■ Records for the task ■
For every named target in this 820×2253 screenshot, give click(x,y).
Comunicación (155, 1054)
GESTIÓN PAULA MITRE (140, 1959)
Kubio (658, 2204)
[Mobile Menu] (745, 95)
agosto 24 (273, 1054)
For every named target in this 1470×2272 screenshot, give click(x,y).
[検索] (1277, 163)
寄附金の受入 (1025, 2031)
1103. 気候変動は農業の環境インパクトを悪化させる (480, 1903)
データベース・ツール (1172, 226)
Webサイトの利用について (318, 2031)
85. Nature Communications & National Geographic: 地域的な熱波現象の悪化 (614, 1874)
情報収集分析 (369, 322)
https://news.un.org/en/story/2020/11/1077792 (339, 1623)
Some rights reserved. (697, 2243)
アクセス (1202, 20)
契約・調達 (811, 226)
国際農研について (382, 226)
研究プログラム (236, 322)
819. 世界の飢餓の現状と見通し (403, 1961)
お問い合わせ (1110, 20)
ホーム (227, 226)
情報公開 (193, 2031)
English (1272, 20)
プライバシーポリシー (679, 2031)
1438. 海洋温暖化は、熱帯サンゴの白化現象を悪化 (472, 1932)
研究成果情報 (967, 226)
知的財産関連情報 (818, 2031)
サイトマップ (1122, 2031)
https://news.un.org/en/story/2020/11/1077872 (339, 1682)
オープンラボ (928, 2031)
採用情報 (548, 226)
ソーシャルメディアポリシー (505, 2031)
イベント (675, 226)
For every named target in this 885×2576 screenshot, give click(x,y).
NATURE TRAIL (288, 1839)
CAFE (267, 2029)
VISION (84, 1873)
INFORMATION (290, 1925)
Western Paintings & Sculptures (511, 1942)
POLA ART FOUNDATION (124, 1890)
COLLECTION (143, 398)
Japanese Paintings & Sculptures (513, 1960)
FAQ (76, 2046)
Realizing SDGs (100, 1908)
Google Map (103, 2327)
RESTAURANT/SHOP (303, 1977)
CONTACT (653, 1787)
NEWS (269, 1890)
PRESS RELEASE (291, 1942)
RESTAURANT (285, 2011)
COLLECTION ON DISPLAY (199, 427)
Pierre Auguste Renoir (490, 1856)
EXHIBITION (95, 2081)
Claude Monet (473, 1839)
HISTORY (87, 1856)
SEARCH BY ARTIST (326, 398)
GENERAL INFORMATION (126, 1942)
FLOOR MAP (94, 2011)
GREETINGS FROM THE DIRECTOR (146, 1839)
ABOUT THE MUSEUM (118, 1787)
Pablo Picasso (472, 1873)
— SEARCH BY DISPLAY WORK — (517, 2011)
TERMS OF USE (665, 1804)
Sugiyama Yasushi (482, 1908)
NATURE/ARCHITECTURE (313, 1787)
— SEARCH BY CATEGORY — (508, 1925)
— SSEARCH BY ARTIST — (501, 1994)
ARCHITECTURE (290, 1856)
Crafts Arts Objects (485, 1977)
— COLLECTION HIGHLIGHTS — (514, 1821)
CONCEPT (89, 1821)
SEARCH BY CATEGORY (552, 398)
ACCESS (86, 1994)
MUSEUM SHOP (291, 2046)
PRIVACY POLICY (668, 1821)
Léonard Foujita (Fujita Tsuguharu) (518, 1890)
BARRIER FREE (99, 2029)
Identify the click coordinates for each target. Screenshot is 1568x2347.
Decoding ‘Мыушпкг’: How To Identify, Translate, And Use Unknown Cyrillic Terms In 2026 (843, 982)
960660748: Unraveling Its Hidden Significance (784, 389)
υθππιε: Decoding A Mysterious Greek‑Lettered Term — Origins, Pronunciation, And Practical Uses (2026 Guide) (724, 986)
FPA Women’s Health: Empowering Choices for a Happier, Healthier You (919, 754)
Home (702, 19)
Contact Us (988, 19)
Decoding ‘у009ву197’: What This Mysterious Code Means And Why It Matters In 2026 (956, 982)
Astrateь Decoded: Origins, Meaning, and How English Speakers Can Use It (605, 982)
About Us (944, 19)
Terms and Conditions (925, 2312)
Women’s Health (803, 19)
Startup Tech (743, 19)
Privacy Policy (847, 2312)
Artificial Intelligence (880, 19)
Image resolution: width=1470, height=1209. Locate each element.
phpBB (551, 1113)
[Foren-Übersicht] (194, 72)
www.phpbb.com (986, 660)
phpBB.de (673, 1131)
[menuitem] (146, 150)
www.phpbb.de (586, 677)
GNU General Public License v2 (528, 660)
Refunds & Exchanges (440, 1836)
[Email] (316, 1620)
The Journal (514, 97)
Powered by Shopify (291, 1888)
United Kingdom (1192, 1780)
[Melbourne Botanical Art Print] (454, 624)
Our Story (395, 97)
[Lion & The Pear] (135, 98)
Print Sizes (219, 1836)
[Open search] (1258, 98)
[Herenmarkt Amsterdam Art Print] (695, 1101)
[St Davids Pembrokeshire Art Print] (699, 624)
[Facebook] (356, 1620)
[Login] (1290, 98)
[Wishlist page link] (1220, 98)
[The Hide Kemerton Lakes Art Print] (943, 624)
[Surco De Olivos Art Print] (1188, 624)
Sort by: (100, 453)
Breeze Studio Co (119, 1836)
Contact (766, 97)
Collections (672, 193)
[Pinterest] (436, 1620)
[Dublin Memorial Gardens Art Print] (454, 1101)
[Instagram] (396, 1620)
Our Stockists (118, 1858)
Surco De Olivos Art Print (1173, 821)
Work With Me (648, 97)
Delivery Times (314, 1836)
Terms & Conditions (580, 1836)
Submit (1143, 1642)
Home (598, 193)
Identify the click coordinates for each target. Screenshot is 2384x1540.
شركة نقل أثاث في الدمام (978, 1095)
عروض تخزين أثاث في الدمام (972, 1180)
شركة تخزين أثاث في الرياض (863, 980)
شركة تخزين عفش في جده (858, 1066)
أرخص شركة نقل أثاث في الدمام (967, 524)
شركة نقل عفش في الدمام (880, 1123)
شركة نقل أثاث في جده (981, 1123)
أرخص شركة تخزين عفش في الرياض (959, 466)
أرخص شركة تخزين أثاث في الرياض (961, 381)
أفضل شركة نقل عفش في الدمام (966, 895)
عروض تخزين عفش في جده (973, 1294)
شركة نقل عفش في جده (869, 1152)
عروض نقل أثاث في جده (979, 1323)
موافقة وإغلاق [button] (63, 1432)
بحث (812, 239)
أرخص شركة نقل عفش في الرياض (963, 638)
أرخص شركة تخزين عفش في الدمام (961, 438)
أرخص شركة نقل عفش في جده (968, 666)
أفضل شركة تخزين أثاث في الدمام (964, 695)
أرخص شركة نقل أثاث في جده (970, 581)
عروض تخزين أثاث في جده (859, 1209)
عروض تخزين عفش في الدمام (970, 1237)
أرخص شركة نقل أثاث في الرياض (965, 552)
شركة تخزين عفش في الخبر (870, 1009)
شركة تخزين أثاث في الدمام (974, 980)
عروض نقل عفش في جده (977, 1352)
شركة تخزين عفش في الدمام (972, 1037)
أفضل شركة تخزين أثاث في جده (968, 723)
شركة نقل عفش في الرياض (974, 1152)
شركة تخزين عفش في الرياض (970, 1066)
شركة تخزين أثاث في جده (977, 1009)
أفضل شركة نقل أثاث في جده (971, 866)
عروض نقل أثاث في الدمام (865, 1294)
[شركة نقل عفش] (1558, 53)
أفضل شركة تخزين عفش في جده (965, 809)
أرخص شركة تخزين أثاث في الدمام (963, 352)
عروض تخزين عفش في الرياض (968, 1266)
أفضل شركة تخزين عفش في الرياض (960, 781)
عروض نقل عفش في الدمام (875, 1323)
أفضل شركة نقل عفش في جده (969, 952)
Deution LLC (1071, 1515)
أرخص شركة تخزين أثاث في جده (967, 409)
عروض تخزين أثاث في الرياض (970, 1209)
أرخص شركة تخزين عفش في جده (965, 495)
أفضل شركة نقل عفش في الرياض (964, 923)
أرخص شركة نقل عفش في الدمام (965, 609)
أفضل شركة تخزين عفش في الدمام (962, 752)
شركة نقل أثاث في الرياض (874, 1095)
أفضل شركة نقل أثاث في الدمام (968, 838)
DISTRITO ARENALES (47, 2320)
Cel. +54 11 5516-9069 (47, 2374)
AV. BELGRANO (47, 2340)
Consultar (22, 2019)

■ Task directions ■
Write down exactly the span of lines above from the one containing "[Herenmarkt Amsterdam Art Print] (695, 1101)" to the one containing "أرخص شركة تخزين عفش في الرياض (959, 466)", both ends included.

■ Exercise result ■
[Herenmarkt Amsterdam Art Print] (695, 1101)
[St Davids Pembrokeshire Art Print] (699, 624)
[Facebook] (356, 1620)
[Login] (1290, 98)
[Wishlist page link] (1220, 98)
[The Hide Kemerton Lakes Art Print] (943, 624)
[Surco De Olivos Art Print] (1188, 624)
Sort by: (100, 453)
Breeze Studio Co (119, 1836)
Contact (766, 97)
Collections (672, 193)
[Pinterest] (436, 1620)
[Dublin Memorial Gardens Art Print] (454, 1101)
[Instagram] (396, 1620)
Our Stockists (118, 1858)
Surco De Olivos Art Print (1173, 821)
Work With Me (648, 97)
Delivery Times (314, 1836)
Terms & Conditions (580, 1836)
Submit (1143, 1642)
Home (598, 193)
Identify the click coordinates for each target. Screenshot is 2384x1540.
شركة نقل أثاث في الدمام (978, 1095)
عروض تخزين أثاث في الدمام (972, 1180)
شركة تخزين أثاث في الرياض (863, 980)
شركة تخزين عفش في جده (858, 1066)
أرخص شركة نقل أثاث في الدمام (967, 524)
شركة نقل عفش في الدمام (880, 1123)
شركة نقل أثاث في جده (981, 1123)
أرخص شركة تخزين عفش في الرياض (959, 466)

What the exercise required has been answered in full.